STATED PROBLEM:
Please output every line of text in the entries below as a JSON list of strings, one string per line, with blank lines omitted. Leave the pictures out.

MATERIAL PROVIDED:
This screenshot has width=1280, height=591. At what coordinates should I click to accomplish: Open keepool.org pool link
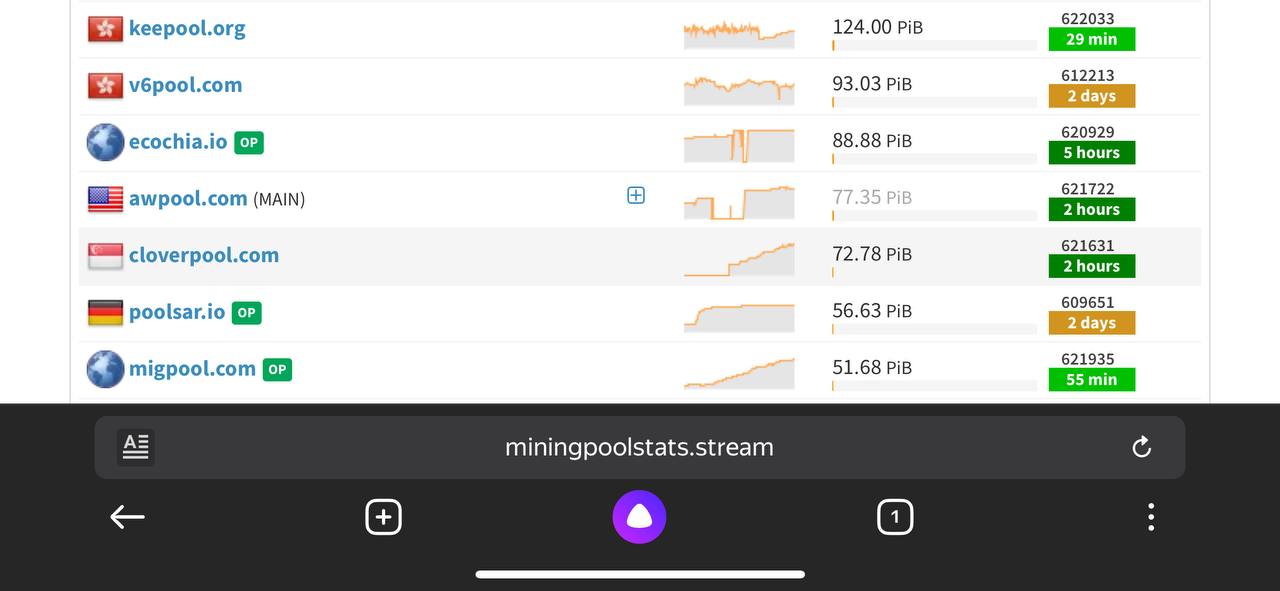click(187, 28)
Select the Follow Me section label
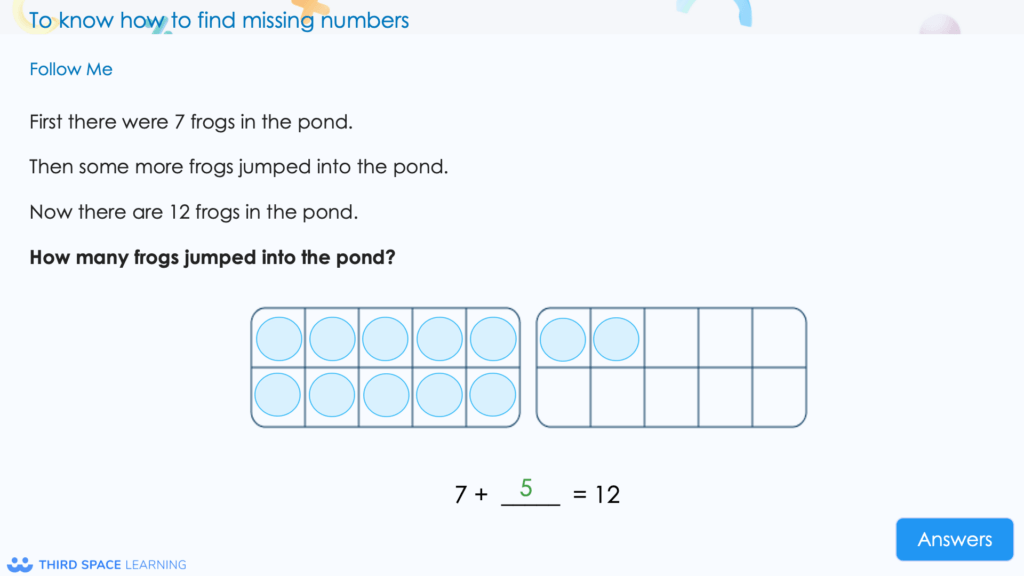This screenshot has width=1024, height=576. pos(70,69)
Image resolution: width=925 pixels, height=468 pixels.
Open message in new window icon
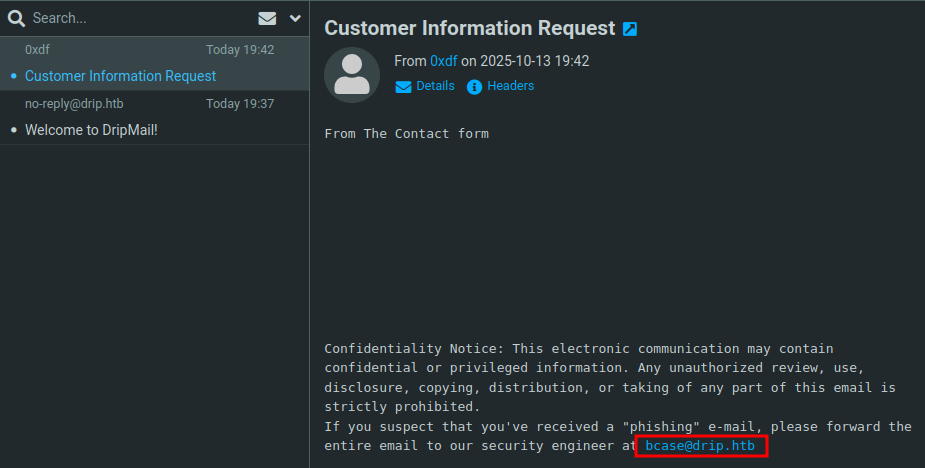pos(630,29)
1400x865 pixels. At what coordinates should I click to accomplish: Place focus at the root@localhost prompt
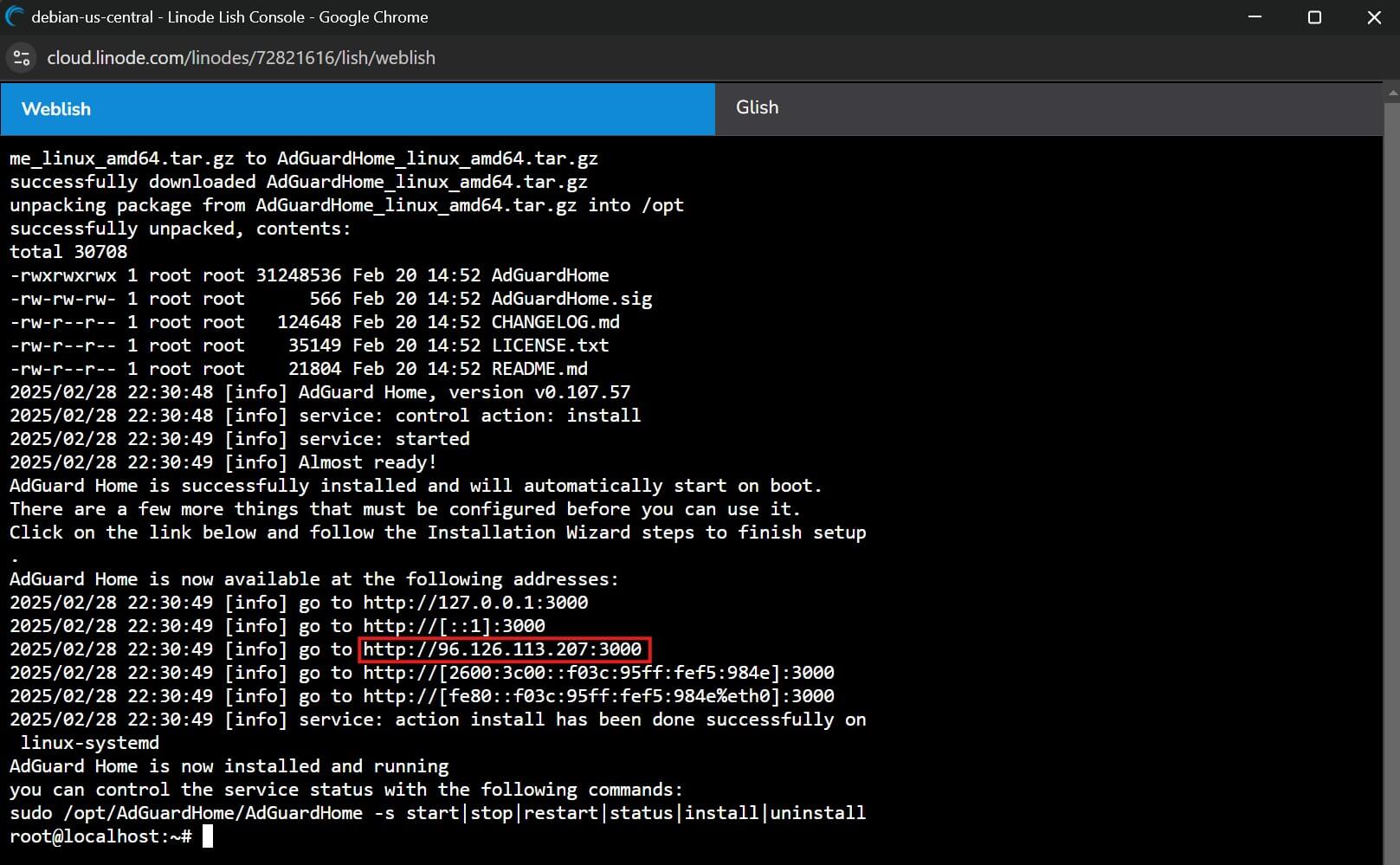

WRITTEN RESPONSE:
[
  "This screenshot has width=1280, height=591. At what coordinates should I click to accomplish: Open keepool.org pool link",
  "click(187, 28)",
  "Select the Follow Me section label",
  "This screenshot has width=1024, height=576. pos(70,69)",
  "Image resolution: width=925 pixels, height=468 pixels.",
  "Open message in new window icon",
  "pos(630,29)",
  "1400x865 pixels. At what coordinates should I click to accomplish: Place focus at the root@localhost prompt"
]